* [WHAT IS ASKED]
Count the lines in the material below that contain the word "this". Reply with the number alone.

* [RECORDS FOR THE TASK]
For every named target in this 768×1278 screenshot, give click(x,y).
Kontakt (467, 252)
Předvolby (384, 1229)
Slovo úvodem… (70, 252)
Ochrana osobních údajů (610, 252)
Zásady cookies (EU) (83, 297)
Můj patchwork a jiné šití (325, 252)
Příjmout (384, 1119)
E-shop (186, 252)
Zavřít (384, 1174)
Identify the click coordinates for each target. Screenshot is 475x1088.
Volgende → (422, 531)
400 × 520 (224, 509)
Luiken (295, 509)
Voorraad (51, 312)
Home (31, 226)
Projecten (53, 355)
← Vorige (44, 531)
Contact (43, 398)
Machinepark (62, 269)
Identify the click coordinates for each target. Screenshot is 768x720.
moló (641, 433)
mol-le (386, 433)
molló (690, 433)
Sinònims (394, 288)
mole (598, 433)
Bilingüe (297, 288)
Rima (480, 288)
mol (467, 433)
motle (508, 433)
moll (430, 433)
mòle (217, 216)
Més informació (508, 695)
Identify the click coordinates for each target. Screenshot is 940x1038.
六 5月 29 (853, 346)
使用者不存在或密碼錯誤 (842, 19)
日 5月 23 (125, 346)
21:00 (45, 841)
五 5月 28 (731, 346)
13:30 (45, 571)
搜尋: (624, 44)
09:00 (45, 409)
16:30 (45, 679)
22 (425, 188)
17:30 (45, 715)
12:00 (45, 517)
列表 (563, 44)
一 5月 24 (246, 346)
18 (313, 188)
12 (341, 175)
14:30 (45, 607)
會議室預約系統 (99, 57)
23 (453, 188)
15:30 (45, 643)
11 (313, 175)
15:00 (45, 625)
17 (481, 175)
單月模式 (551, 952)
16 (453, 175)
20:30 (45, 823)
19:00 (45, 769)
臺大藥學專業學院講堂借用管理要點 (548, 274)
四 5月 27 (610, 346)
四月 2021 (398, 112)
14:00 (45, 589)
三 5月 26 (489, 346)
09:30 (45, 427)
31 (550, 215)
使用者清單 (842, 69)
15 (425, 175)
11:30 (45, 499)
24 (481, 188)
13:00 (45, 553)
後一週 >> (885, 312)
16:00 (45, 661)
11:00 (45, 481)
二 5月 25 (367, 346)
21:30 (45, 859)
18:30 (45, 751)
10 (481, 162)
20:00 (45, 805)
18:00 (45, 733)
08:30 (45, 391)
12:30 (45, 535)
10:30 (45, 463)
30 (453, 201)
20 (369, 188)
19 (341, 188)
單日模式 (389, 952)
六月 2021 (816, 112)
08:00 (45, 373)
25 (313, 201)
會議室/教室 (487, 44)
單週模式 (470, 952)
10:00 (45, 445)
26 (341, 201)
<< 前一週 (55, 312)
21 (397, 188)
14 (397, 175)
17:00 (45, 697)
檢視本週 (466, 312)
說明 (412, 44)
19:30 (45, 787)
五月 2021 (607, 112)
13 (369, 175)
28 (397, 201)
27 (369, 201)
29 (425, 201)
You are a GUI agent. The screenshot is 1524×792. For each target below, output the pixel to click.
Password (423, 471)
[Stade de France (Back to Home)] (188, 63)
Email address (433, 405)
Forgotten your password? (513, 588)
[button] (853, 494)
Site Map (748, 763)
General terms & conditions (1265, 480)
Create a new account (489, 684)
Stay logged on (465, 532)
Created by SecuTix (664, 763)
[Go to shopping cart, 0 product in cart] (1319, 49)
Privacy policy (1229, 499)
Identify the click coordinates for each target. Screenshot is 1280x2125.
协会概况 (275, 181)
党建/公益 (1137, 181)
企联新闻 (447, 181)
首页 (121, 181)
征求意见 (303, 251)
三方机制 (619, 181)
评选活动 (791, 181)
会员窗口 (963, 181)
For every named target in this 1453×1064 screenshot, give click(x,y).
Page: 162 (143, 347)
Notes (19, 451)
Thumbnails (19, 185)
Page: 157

* [PROBLEM SOLUTION]
2